CPAP and Oxygen Administered Without Physician Orders
Penalty
Summary
The deficiency involves the facility’s failure to obtain physician orders prior to administering CPAP therapy and supplemental oxygen to a resident. The resident was admitted with diagnoses including a stress fracture of the left femur, COPD, type 2 diabetes mellitus with complications, and morbid obesity. The care plan, initiated shortly after admission, identified altered cardiovascular and respiratory status related to hypertension, iron deficiency anemia, sleep apnea, and COPD, and included interventions to provide oxygen as ordered by a physician. The admission MDS documented that the resident was cognitively intact, required varying levels of assistance with ADLs, and used oxygen therapy. However, review of the physician orders revealed no orders for CPAP use or for oxygen administration.

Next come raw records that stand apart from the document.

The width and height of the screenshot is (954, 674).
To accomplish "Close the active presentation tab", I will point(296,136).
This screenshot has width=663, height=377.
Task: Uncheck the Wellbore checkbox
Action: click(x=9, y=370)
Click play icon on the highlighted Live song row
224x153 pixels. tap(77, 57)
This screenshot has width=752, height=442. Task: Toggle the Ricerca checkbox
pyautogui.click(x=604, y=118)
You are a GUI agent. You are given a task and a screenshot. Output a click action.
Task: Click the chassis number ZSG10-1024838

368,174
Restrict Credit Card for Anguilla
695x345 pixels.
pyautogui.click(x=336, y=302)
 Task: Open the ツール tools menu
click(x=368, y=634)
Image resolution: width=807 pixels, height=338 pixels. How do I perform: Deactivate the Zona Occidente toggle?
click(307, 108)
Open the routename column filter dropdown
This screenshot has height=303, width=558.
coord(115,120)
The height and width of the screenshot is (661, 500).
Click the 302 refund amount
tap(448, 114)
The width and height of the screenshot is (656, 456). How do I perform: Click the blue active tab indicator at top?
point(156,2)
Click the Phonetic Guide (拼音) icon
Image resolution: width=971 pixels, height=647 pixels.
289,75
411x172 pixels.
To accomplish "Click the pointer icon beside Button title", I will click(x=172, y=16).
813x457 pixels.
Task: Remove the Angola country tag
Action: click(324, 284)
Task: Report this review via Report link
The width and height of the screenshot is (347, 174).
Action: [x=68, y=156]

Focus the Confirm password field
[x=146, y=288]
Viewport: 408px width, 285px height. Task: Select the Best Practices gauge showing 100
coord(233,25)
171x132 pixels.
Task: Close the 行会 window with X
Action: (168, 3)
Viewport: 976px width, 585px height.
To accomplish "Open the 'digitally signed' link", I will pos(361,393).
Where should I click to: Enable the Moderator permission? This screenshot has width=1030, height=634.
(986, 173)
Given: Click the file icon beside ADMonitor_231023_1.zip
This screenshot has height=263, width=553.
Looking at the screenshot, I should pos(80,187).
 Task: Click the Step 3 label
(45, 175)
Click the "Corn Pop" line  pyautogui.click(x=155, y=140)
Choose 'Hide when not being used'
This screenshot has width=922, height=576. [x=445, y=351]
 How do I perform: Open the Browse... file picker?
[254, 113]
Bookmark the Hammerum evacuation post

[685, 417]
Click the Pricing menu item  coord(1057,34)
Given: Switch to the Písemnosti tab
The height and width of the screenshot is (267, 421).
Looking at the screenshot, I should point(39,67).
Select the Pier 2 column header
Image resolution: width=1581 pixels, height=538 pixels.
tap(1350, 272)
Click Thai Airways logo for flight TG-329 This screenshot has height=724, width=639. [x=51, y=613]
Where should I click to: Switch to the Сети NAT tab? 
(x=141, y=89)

Despite this, clinical notes documented the resident on oxygen via mask, CPAP, and nasal cannula on multiple dates, with recorded oxygen saturations ranging from 90% to 96%. Surveyor observations showed a CPAP machine, oxygen concentrator, and portable oxygen tank present in the resident’s room, and on multiple mornings the resident was observed in bed with a CPAP mask in place, oxygen at 2 liters attached through CPAP tubing, and the CPAP set at 6 cmH2O. In interviews, the resident reported using the CPAP with 2 liters of oxygen every night since admission, and an LPN confirmed nightly use of CPAP and oxygen and acknowledged there were no physician orders for the CPAP setting or oxygen flow rate. The DON also confirmed that the resident had oxygen in the room and had not had physician orders for oxygen or CPAP use since admission. The facility’s oxygen policy stated that oxygen would be used in a safe manner, but the documented and observed use of CPAP and oxygen occurred without corresponding physician orders.